I have been teaching scheme for two weeks now ( 4 two hour classes) and I am quite happy. Students seem to understand functional abstraction so seamlessly that it does not seem possible. They are far more advanced than the AP C++ students who have to get by CodeWarrior projects, "int main() {...return 0}", functions prototypes, libraries, and all the other crap you have to skip over before they can write an intersting program. There is nothing I have done in the Scheme class that I haven't been able explain fully, whereas I have had to leave a lot of stuff in C++ out until it makes any sense.Some anecdotes:
- One of the Scheme students told me that some C++ students had said that Scheme was harder than C++; when I asked her if she thought Scheme was hard she denied it emphatically.

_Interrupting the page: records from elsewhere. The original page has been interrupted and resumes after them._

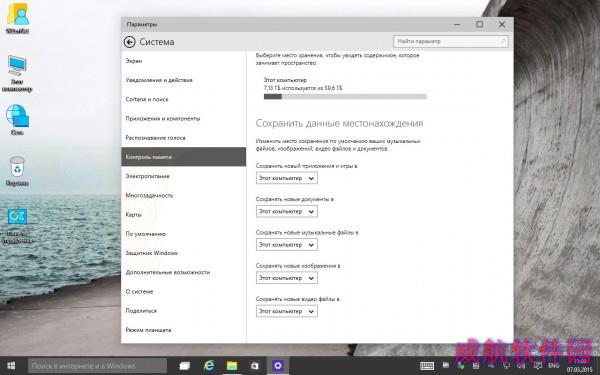Expand the new music files location dropdown
This screenshot has width=600, height=375.
point(287,245)
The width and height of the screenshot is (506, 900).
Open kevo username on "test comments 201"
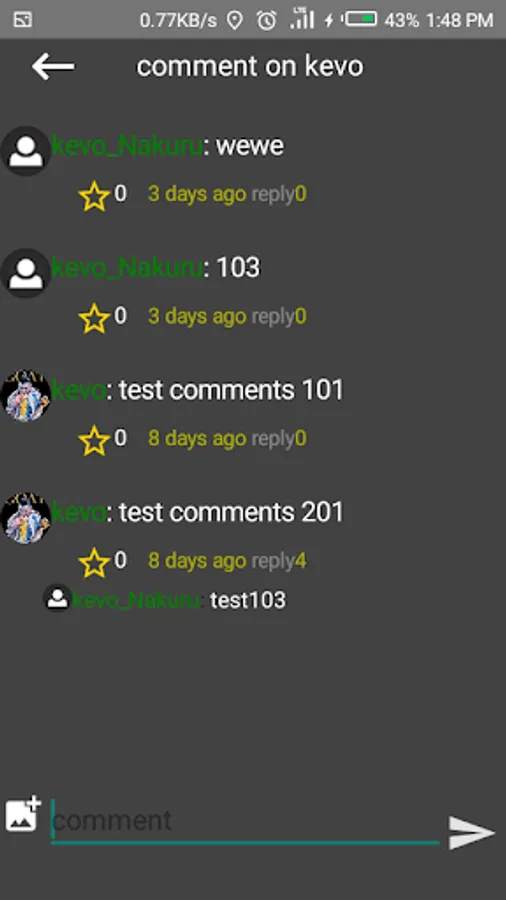[78, 512]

- After giving my advanced students on Wednesday the design recipe for dealing with trees and suggesting that they implement a binary search tree in scheme by Monday they told me it was was way too easy and would have it by Friday.
Duncan Innes
Maine School of Science and Mathematics
Limestone, Maine
Matthias Felleisen responds:
Students who have seen C++ first often claim that "Scheme is harder than C++". WHY? I have heard this for 12 years and here is my conjecture:So yes, perhaps it is "harder" -- but with good reason.
- If Scheme is taught with something like the design recipe, you can ask the student to justify why a student did what he did. They hate that, because then they have to think.
- With Scheme you can quickly teach concepts that are beyond the scope of what these students have seen -- and yet they don't understand how to do things. They are still waiting for the "else" and the ";" and the "while" and, boom, here you are teaching functions.
- C++ has lots of syntax to get right, Scheme has almost none. As long as you are fixing syntactic mistakes, you're making progess. You're plodding along. There is no design recipe and you make small, syntax-oriented steps. Nobody can challenge you - yet. Because it might turn out to "work". Plodders love that.
- And last but not least: you can assign students to solve 4 or 5 problems per hour when they usually did 1 problem, if that much. And if they did, they could spend a good amount of time getting the right number of spaces into the output, putting a few extra | and + and & in, etc. Nice stuff for doodeling time away. Practice with problem solving? No way!